I suggest that these values are justice and sustainability, the two most important requirements of all economic development.
Here is a list of a few very practical projects that embody these vision principles.
1. The Performing Arts Center and Bethel Woods complex, considered worldwide as sacred and the most famous site in our region, could become a world institution by deeply embedding sustainable designing into every phase of its development. Every building, every material, every source of energy could be renewable and biodegradable, and in every way emulate the great gifts of music, dance and other forms of artistry we expect. This design is more affordable than conventional construction, material use and finance.
2. The Concord Resort could be purchased and developed as a residential-convention-resort community. Purchase could be arranged through a consortium of financial parties on terms that alleviate most debt service.
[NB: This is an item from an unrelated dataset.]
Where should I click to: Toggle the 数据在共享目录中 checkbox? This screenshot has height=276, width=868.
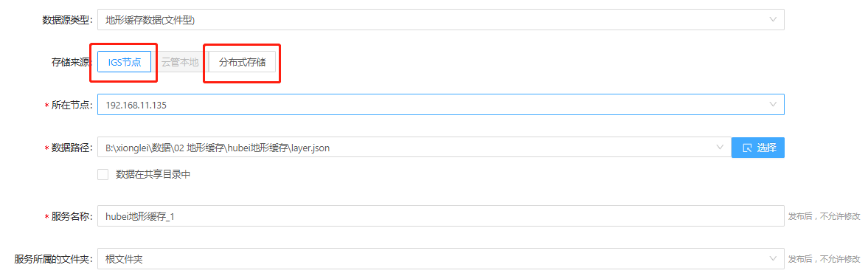click(103, 175)

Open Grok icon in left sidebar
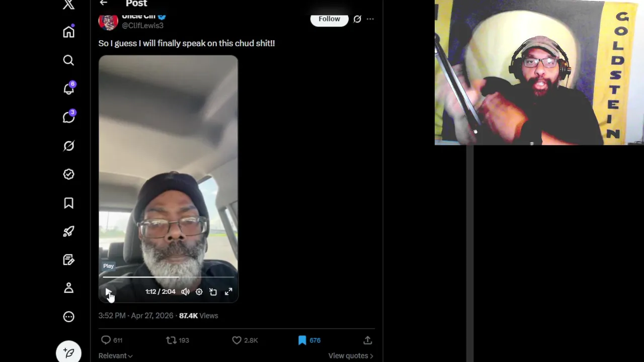pos(69,146)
This community project could provide a very substantial convention business, housing and living wages (starting at $15 or more per hour) to several hundreds of residents now living in poverty and inferior housing, and could be governed and managed as a private-public partnership.
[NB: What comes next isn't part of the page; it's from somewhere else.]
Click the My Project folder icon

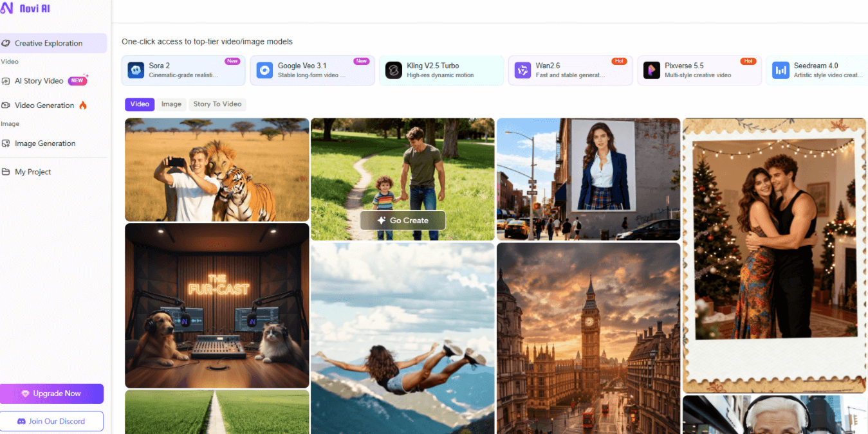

3. The Grossinger Resort could become a health spa complex featuring locally grown food and provided services, a research-education center on healthy living, green building and energy technologies.
4. The landfill problems could be ameliorated by hiring community organizers to assist households and production and sales businesses to reduce the generation of landfill material. The county leadership could provide coherent, competent, and honest accounting and reporting, and renewable energy technologies could be integrated on a priority basis to reap existing energy and cost savings.
5. Sullivan County Community College could have a two-year degree program in renewable energy technologies.
6. A regional, renewable energy and technology plan could be initiated that would build a consensus for adopting building codes that require progressively higher rates of green technologies and materials in all new construction. A first step would be hiring a full-time renewable technology staff member for the Division of Planning and Economic Development.
7. Wind farms could be installed in several parts of the region known to have significant wind resources. Solar electric (photovoltaics) could be installed on public sector buildings as demonstration and cost-saving projects that improve economic bottom lines as well as human and environmental health.
Many other practical, affordable projects are not listed here for lack of space.
Each offers substantial job creation with significant wages, alleviates the number one problem of our area, poverty, and provides a very effective regional promotional campaign that will ensure economic development that enhances the welfare of all.
Details on all of these projects are available.
[Dick Riseling is a farmer and community activist in Callicoon Center, NY.]